◆ What you will do ◆
(a) From the article on the album 1, 2, 3 Red Light, copy verbatim the passage starting with "1, 2, 3 Red Light, the" and going on through "their first release.".
(b) In the article on the album 1, 2, 3 Red Light, what peak position did the title song reach on the Billboard Hot 100?
(c) Carry on the article on the album 1, 2, 3 Red Light, picking up after its last sentence.

Studio album by 1910 Fruitgum Company
- Released: October 1968
- Genre: Bubblegum pop
- Length: 25:22
- Label: Buddah
- Producer: Super K Productions

1910 Fruitgum Company chronology
| Simon Says (1968) | 1, 2, 3 Red Light (1968) | Goody Goody Gumdrops (1968) |

= 1, 2, 3, Red Light =

1, 2, 3 Red Light, the second album by American bubblegum pop group the 1910 Fruitgum Company, was released six months after their debut album, Simon Says. The title song written by Sal Trimachi and Bobbi Trimachi, was the albums' only hit single for the band, peaking at #5 on the Billboard Hot 100, with both the album and the single just barely missing the success of their first release.

◆ Data ◆
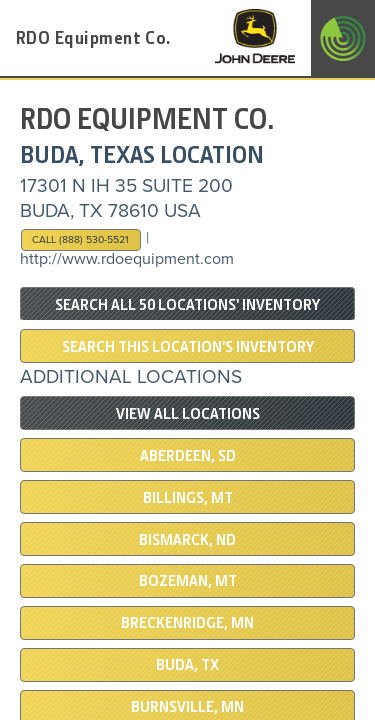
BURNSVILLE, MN (187, 707)
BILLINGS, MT (188, 498)
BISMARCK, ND (187, 540)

◆ The responses ◆
(a)
1, 2, 3 Red Light, the second album by American bubblegum pop group the 1910 Fruitgum Company, was released six months after their debut album, Simon Says. The title song written by Sal Trimachi and Bobbi Trimachi, was the albums' only hit single for the band, peaking at #5 on the Billboard Hot 100, with both the album and the single just barely missing the success of their first release.

(b) #5

(c)
As with their previous album there has been questions about who played what. Original drummer Floyd Marcus has stated that he still played on the records even when a new drummer, Rusty Oppenheimer, was brought in. This does not seem to be the case for this album, as Oppenheimer receives a writing credit on the album but also does not perform on it as Marcus has explained that a number of session musicians were brought in to record new backing tracks for Mark Gutkowski to sing over while the band was out touring. This is supported by former Super K Productions staff writer and producer, Steve Dworkin, who, in an email to Unofficial 1910 Fruitgum Company Home Page creator Jonathan Gatarz, has listed the names of the session musicians.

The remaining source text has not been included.